May 1st, 2010
10:54 AM ET
13 years ago

Obama promotes proposed campaign finance law

Washington (CNN) - President Obama used his weekly internet and radio address to explain and promote a new campaign finance bill.

Related: Campaign finance proposal targets corporations

(Read Obama's full remarks after the jump)

Remarks of President Barack Obama
Saturday, May 1, 2010
Weekly Address
Washington, DC

Over the past few weeks, as we’ve debated reforms to hold Wall Street accountable and protect consumer and small businesses in our financial system, we’ve come face-to-face with the great power of special interests in the workings of our democracy. Of course, this isn’t a surprise. Every time a major issue arises, we’ve come to expect that an army of lobbyists will descend on Capitol Hill in the hopes of tilting the laws in their favor.

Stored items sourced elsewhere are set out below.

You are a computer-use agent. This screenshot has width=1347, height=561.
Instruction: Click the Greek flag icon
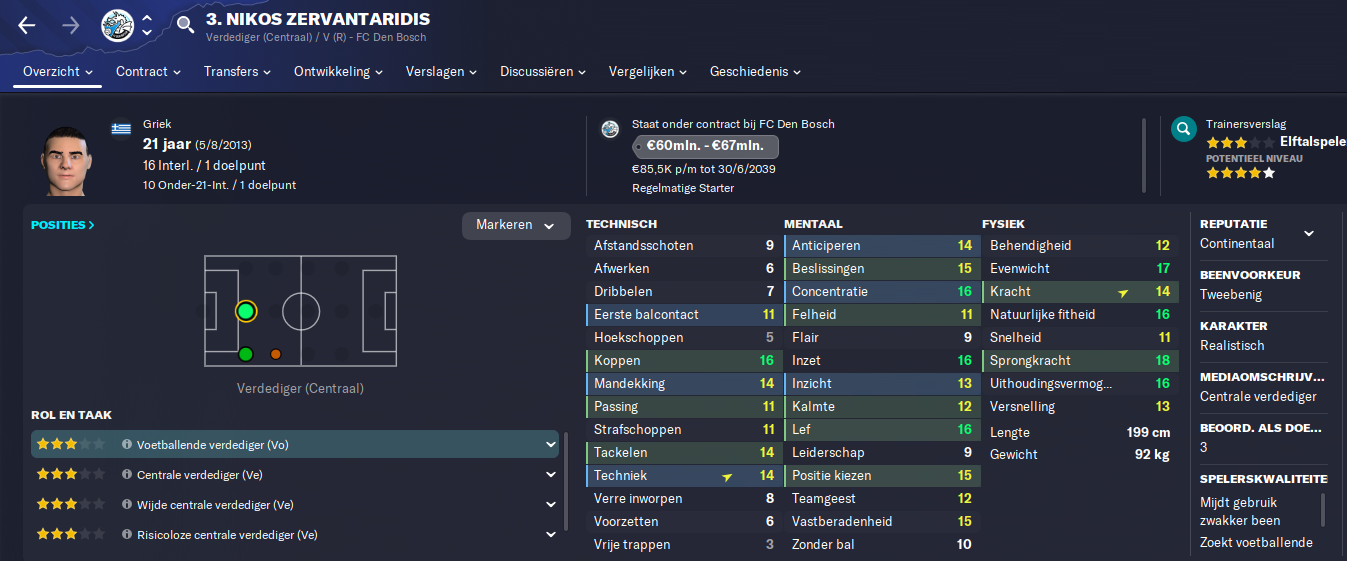click(x=122, y=129)
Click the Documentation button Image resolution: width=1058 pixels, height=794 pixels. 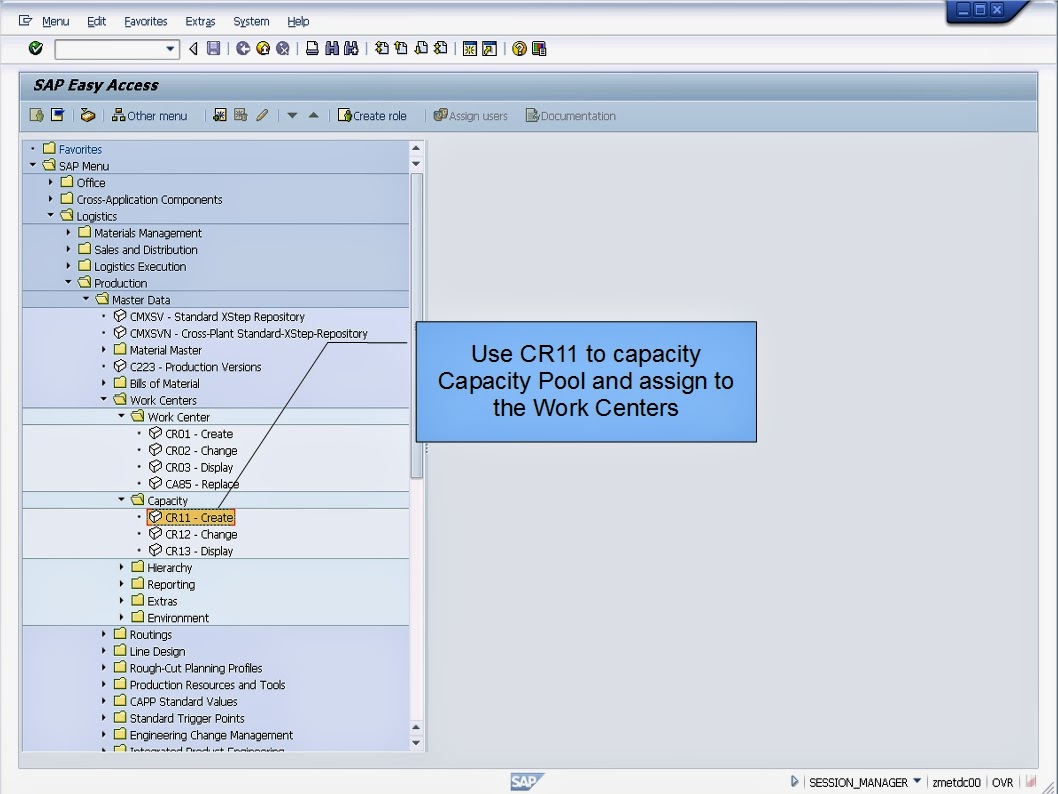coord(570,115)
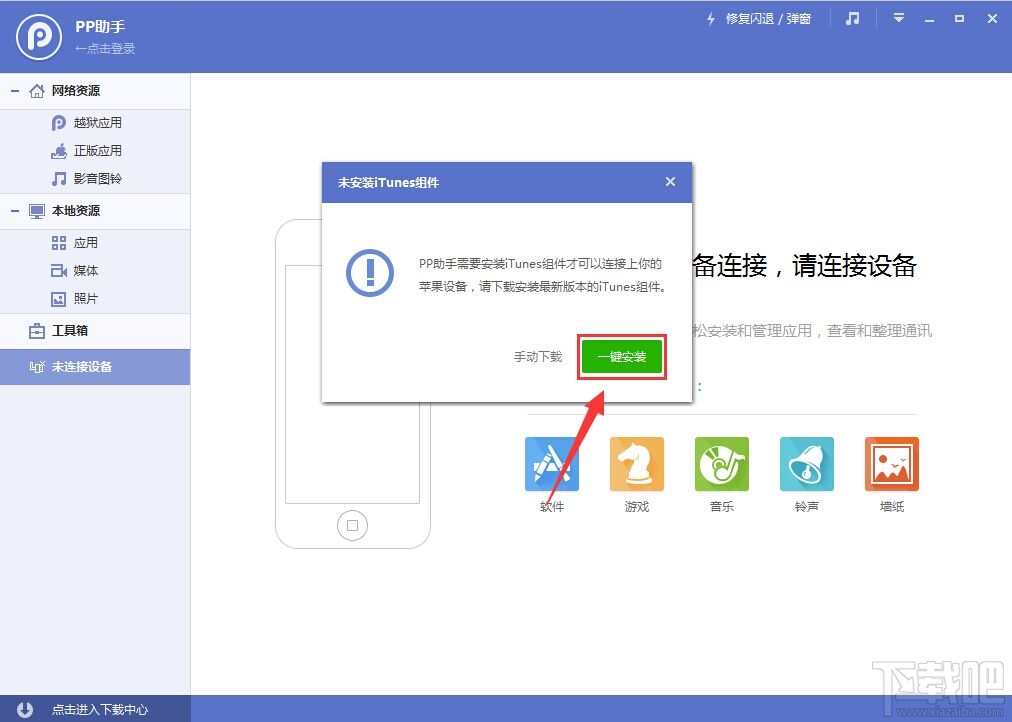Select 应用 under 本地资源

click(x=85, y=242)
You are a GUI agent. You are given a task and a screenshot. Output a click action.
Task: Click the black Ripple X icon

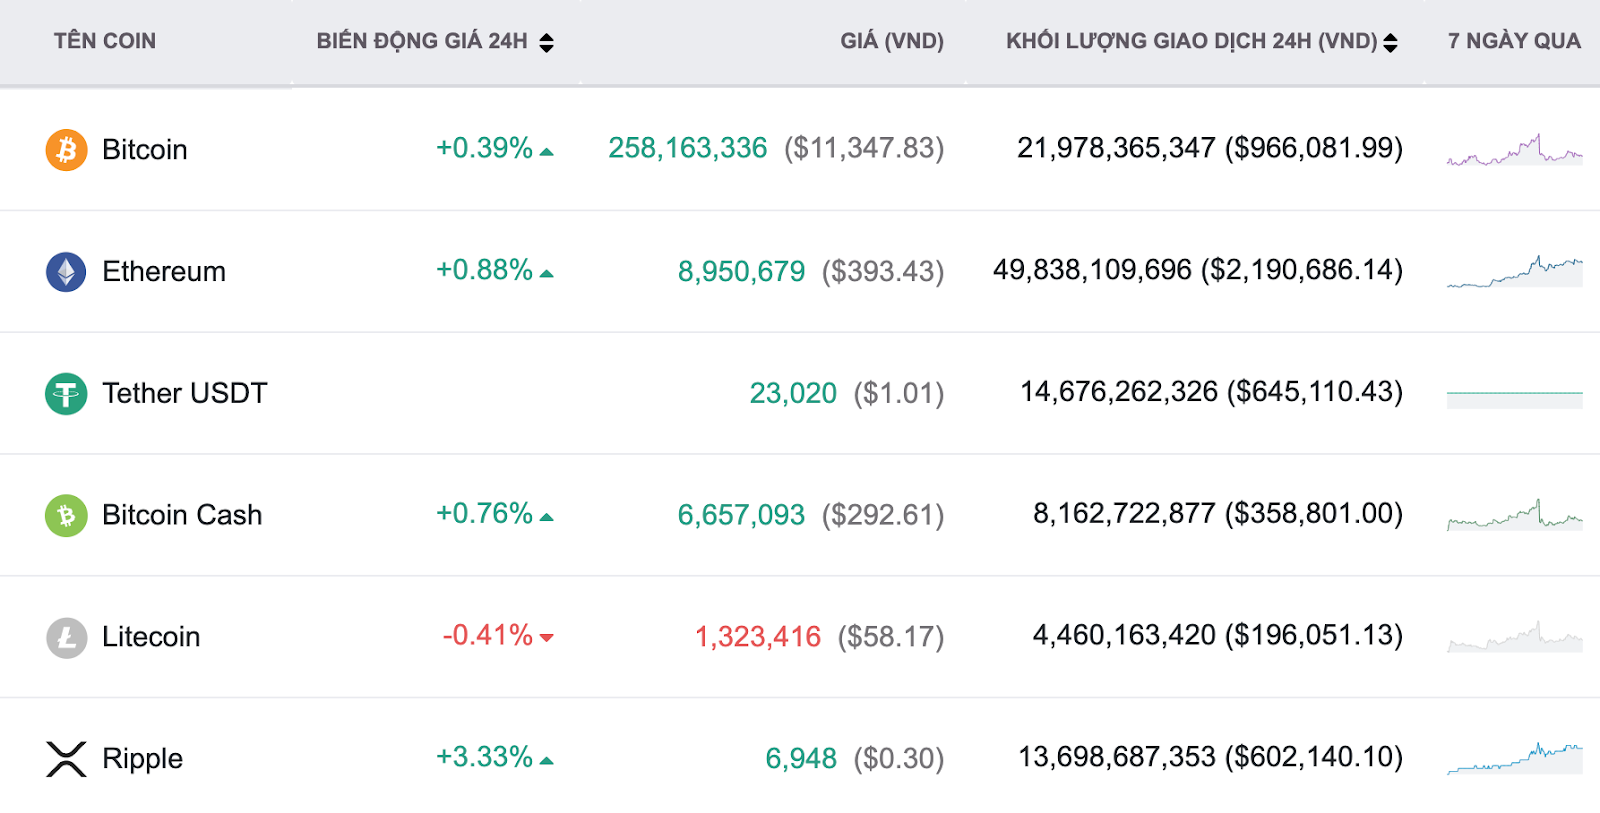tap(66, 759)
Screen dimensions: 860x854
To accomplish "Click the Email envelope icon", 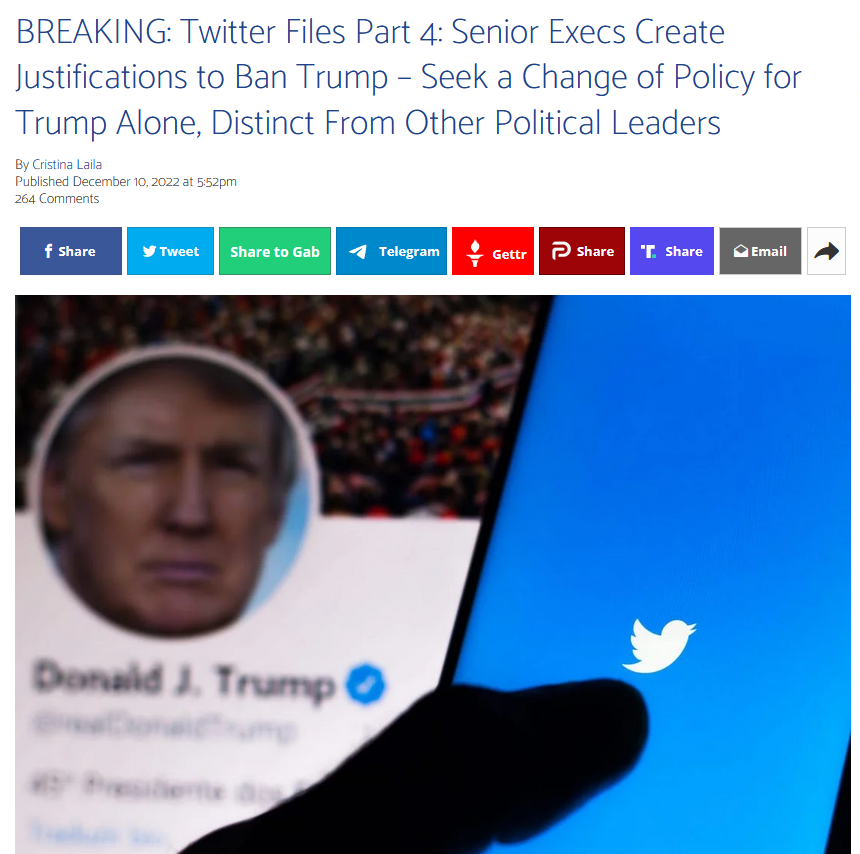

That’s one of the reasons I ran for President: because I believe so strongly that the voices of ordinary Americans were being drowned out by the clamor of a privileged few in Washington. And that’s why, since the day I took office, my administration has been taking steps to reform the system. Recently, however, the Supreme Court issued a decision that overturned decades of law and precedent – dealing a huge blow to our efforts to rein in this undue influence. In short, this decision gives corporations and other special interests the power to spend unlimited amounts of money – literally millions of dollars – to affect elections throughout our country. This, in turn, will multiply their influence over decision-making in our government.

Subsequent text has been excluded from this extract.